[heading style= »subheader »]Chapitre 1 : La fille qui rêvait d’être belle[/heading]
– Fais-moi confiance.
Sans savoir comment, on en était rendu là. Le fleuve, le romantisme, le gars plus âgé qui croit m’impressionner parce qu’il arbore quelques poils. Le premier baiser, mon premier baiser, un appartement misérable dans le Vieux-Lévis. Moi qui n’ai plus de camisole, mes jambes qui tremblent. Les notions du temps, de la vie et de la mort qui m’échappent. Ma dignité dévêtue.
– S’te plaît Cath.
William m’implore et se lamente comme un martyr. Il voue un tel culte à mes seins qu’ils acquièrent un caractère divin. Pitié! prient ses testicules en chœur. Will paraît si faible sous le poids de ma féminité. Ses lèvres saignent légèrement et ses yeux plissent d’envie. Peut-être que c’est le regard amoureux qu’on m’a tant vanté.

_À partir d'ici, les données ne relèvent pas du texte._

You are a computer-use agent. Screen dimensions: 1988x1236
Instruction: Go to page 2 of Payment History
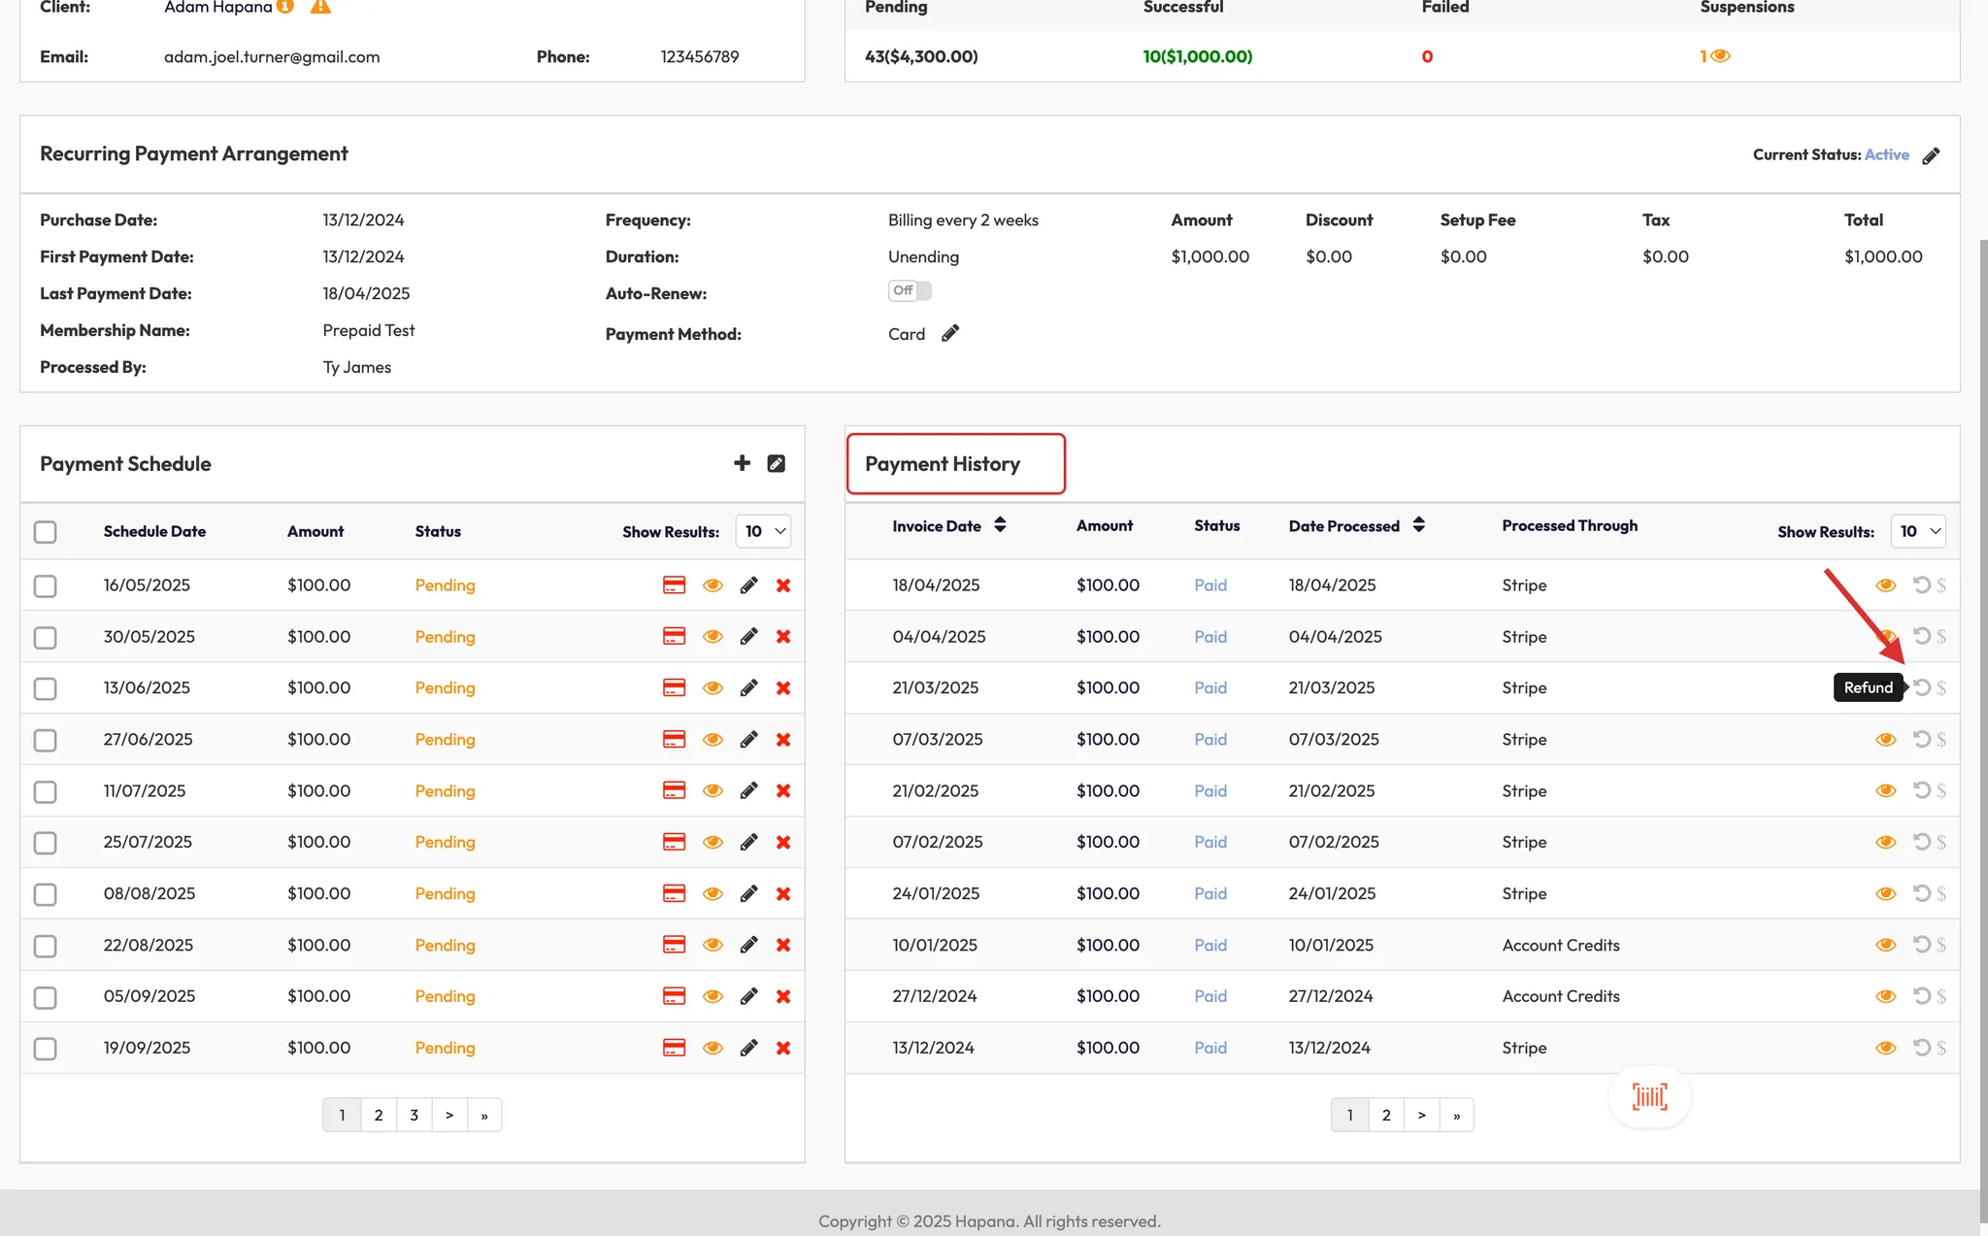click(1386, 1115)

– Come on, fais ça pour moi…
Faire l’amour, j’allais presque oublier. J’enlève ma culotte comme on brandit un drapeau blanc lorsqu’on invite l’ennemi dans son territoire. Il s’insère en moi. Je n’ose pas regarder son engin, la scène m’est déjà suffisamment abjecte. La sensation est à peu près comme je l’avais imaginée. Ça chatouille un peu, c’est inconfortable. On m’a dit que j’y éprouverais du plaisir. On me ment souvent.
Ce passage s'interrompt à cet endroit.